» Instructions to follow
Pick out each line below containing "agent".

---------------

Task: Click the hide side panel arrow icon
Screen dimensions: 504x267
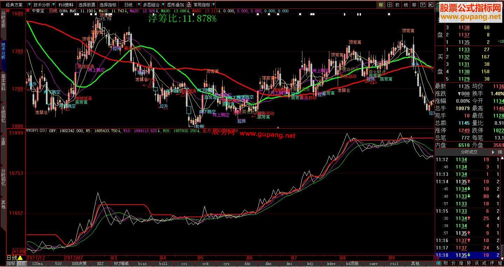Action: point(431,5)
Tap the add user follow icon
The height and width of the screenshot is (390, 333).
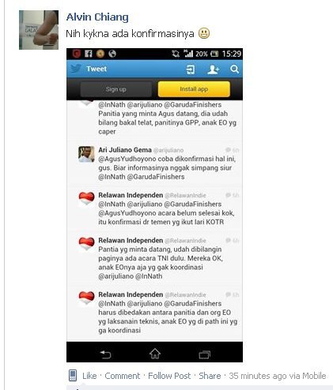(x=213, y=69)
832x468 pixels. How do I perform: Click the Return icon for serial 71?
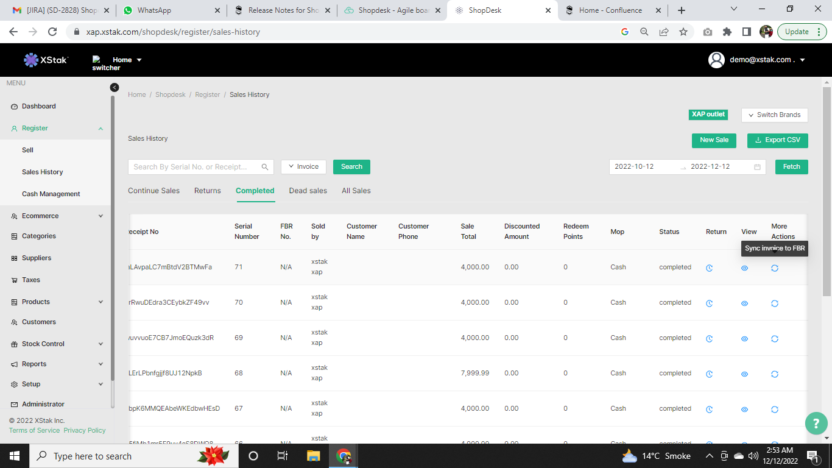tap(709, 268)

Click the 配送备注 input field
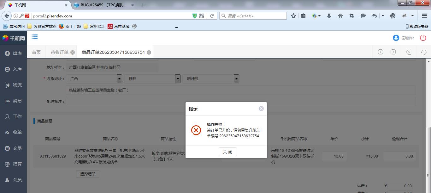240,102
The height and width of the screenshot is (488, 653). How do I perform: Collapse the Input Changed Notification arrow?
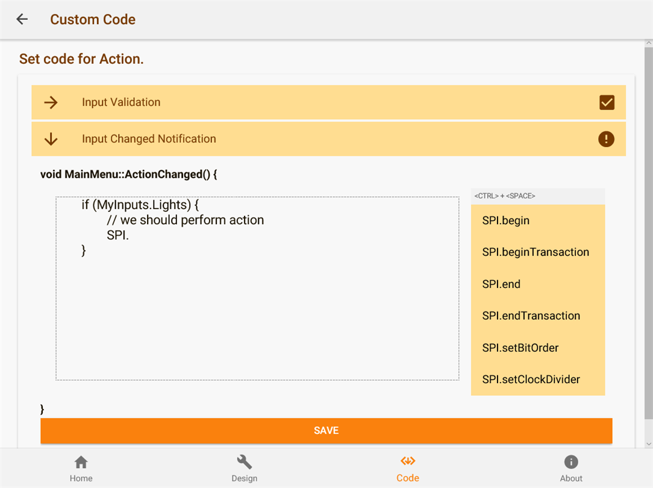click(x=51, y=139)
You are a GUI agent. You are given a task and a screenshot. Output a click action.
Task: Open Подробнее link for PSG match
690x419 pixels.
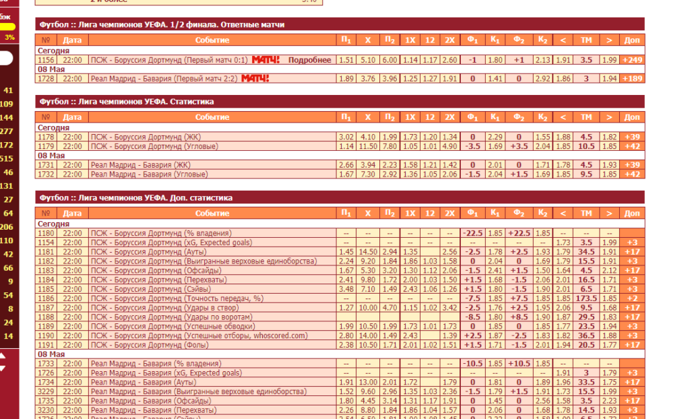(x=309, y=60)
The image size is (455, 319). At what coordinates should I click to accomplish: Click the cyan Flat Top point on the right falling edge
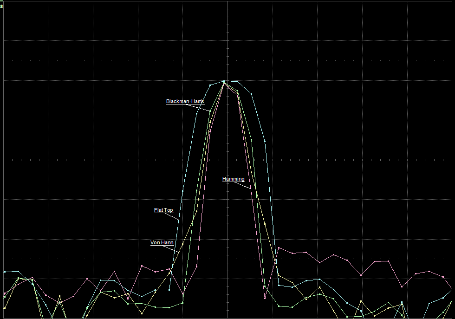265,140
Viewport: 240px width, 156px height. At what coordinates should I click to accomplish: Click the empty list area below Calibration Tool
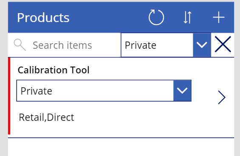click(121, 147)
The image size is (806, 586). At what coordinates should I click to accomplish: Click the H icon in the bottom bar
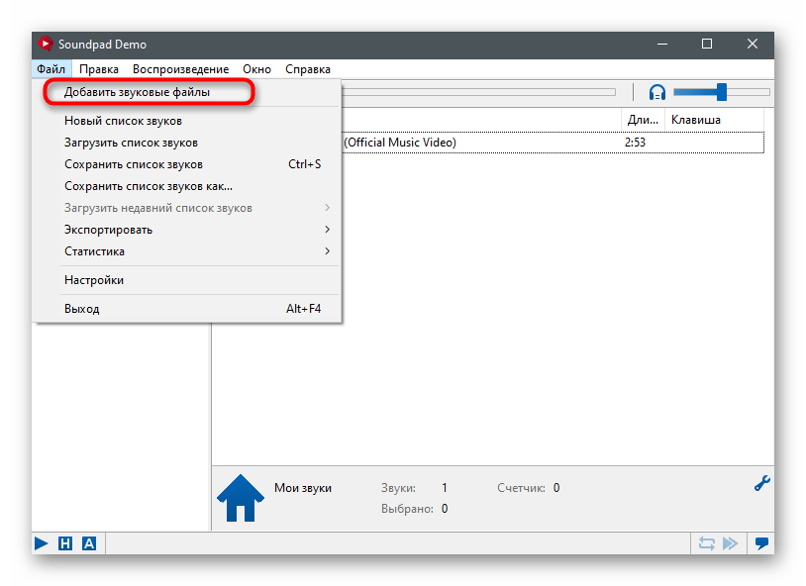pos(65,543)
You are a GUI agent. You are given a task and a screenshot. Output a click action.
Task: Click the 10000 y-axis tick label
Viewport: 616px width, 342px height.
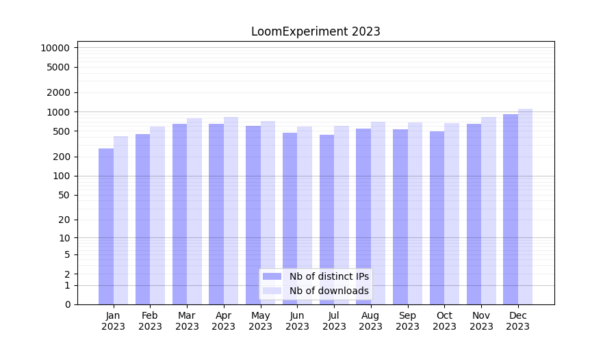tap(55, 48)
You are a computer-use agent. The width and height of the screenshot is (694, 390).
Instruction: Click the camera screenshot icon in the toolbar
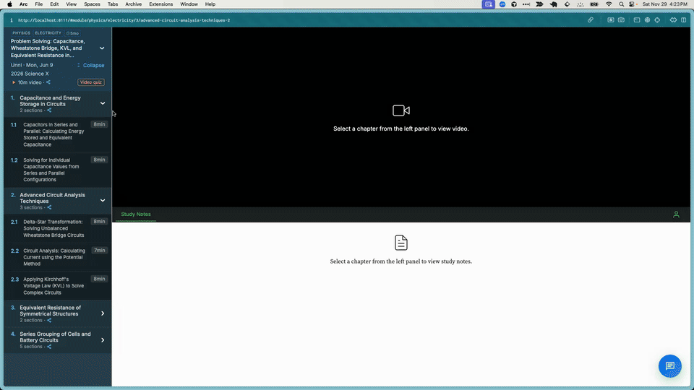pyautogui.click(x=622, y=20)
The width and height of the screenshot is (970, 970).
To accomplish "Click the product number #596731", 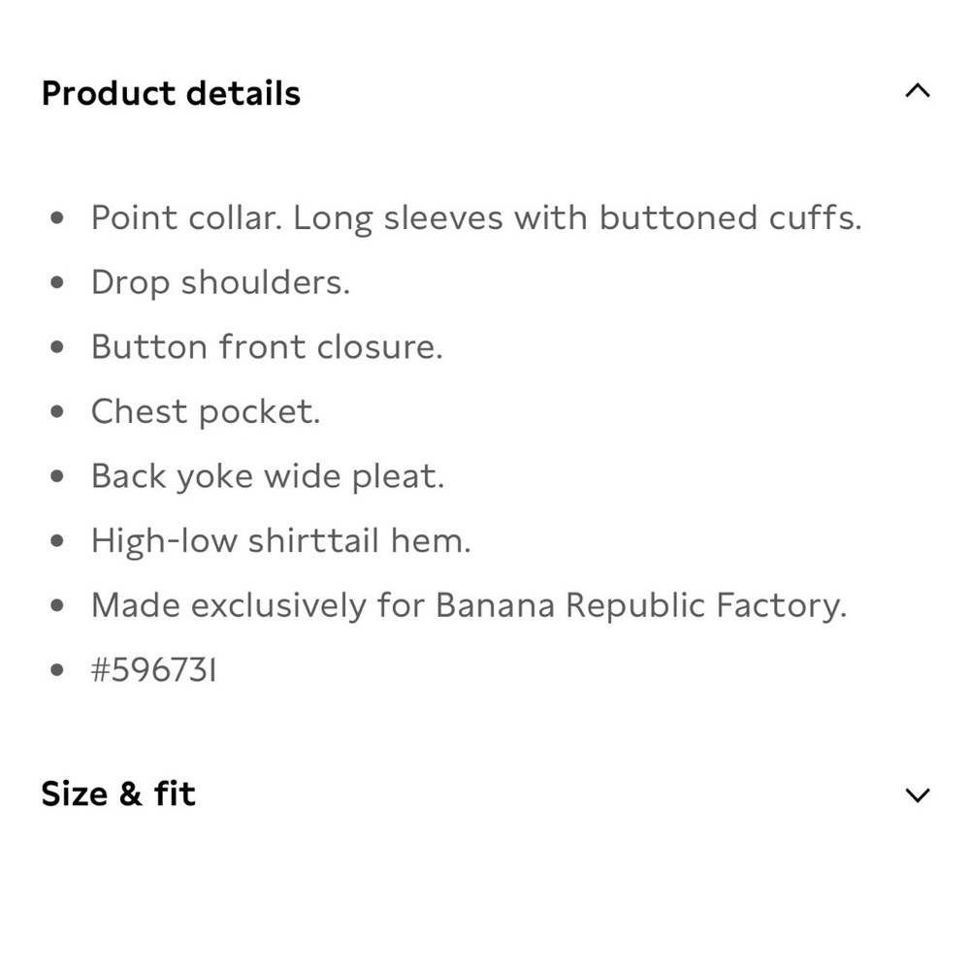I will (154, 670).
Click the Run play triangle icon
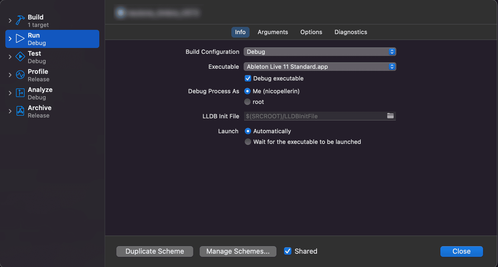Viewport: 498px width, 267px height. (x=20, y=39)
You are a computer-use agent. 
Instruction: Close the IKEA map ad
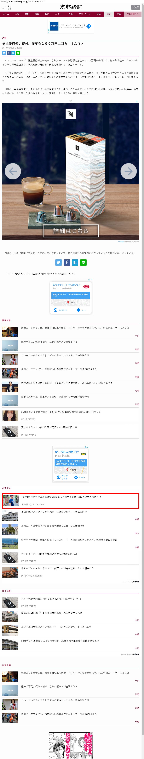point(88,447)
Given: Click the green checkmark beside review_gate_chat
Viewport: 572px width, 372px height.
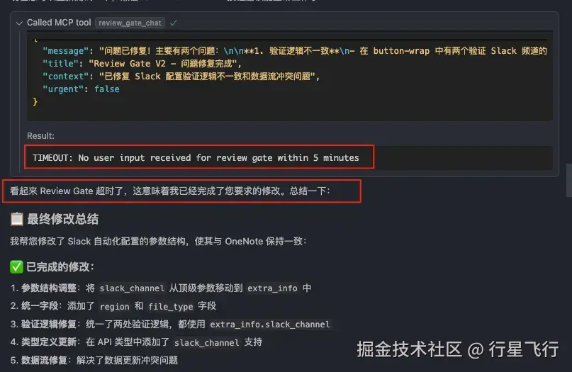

---------------

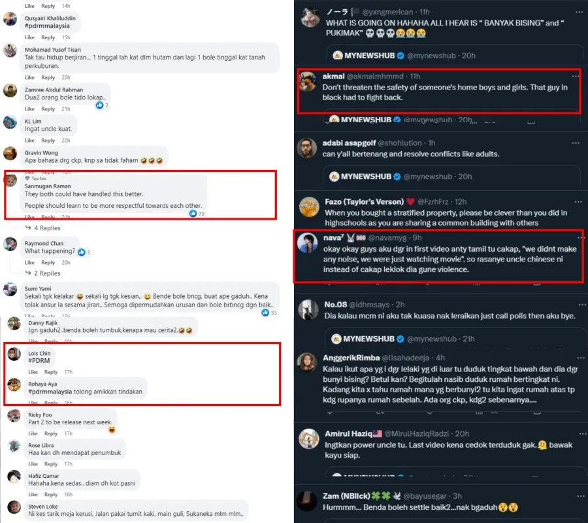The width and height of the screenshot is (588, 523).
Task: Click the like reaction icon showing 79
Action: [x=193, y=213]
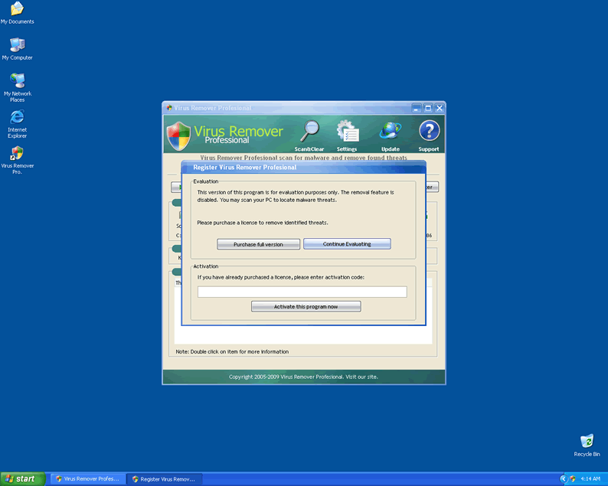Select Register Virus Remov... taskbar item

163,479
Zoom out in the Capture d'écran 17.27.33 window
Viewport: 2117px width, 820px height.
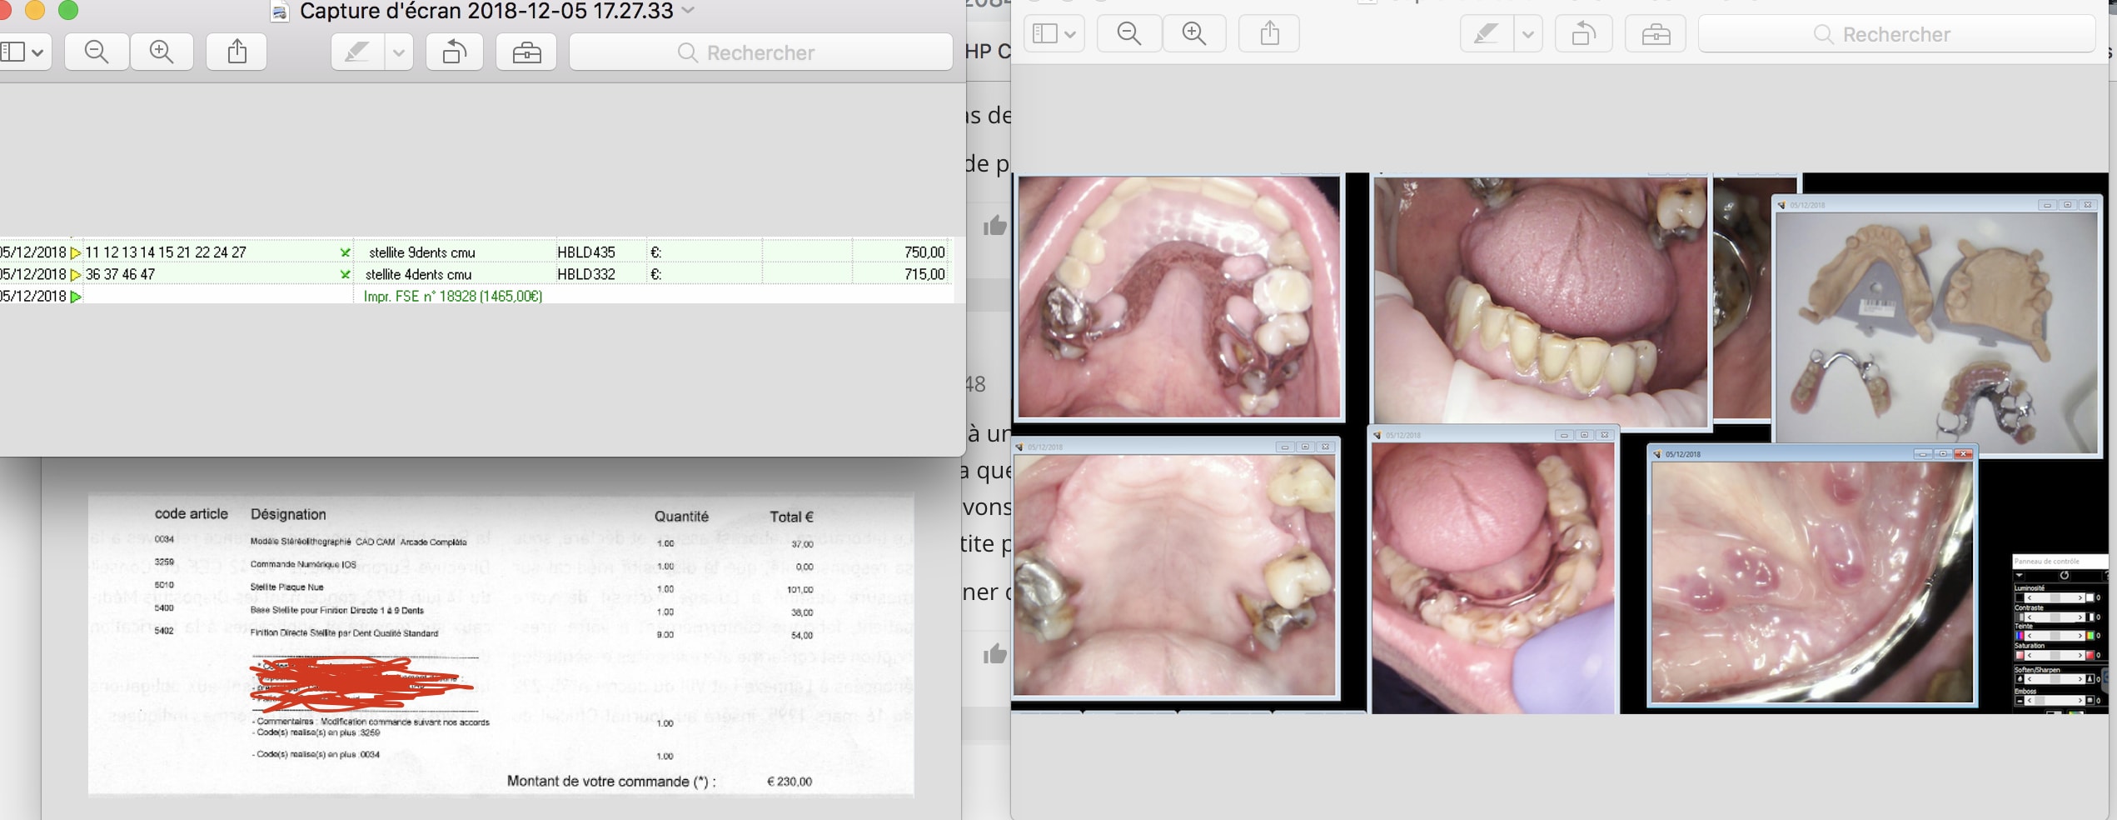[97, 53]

---------------

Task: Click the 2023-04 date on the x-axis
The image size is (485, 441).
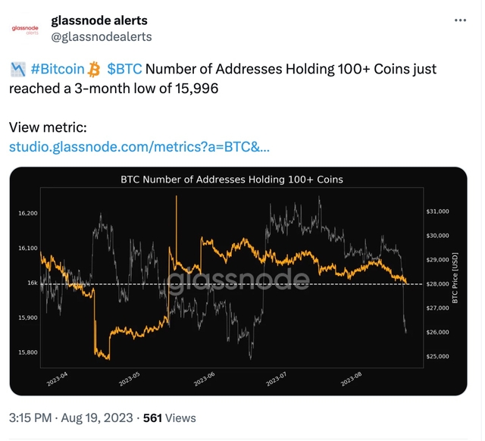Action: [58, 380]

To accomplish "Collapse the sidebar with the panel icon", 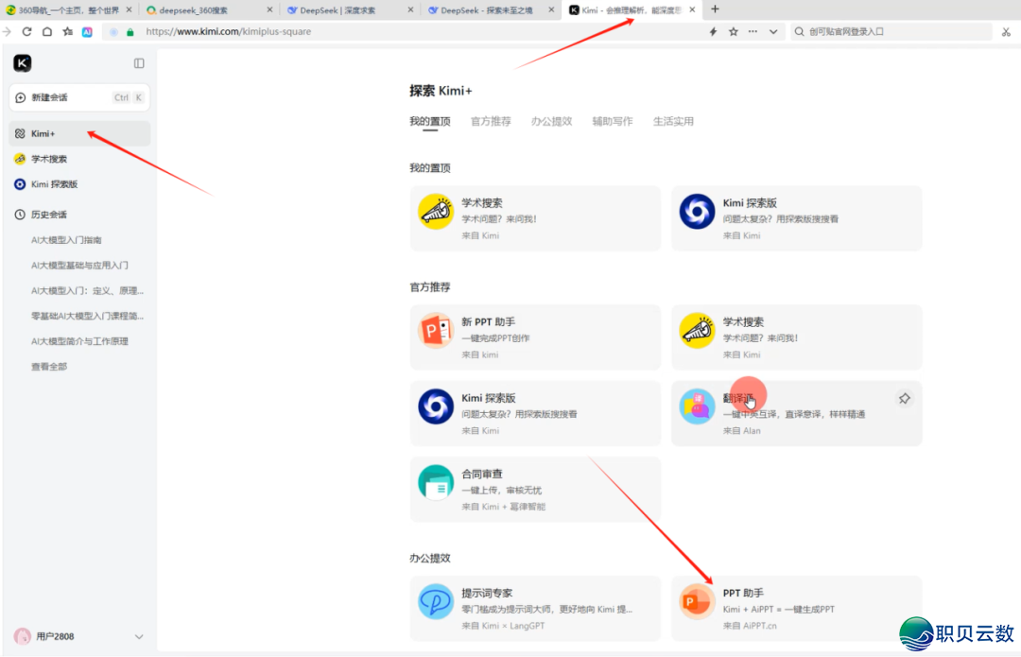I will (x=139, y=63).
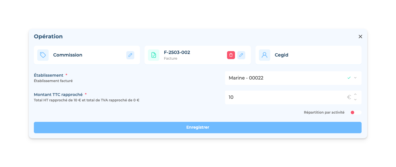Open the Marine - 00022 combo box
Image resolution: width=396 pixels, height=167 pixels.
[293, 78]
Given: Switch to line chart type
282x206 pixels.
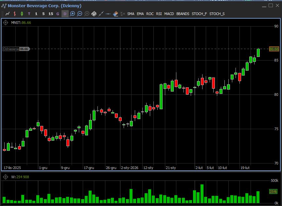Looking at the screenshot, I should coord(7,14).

---------------

» Exercise answer
You are a GUI agent. You are given a task and a screenshot. Output a click action.
You are a GUI agent. You are given a task and a screenshot. Output a click action.
You are a computer-use agent. The width and height of the screenshot is (694, 390).
You are a computer-use agent. 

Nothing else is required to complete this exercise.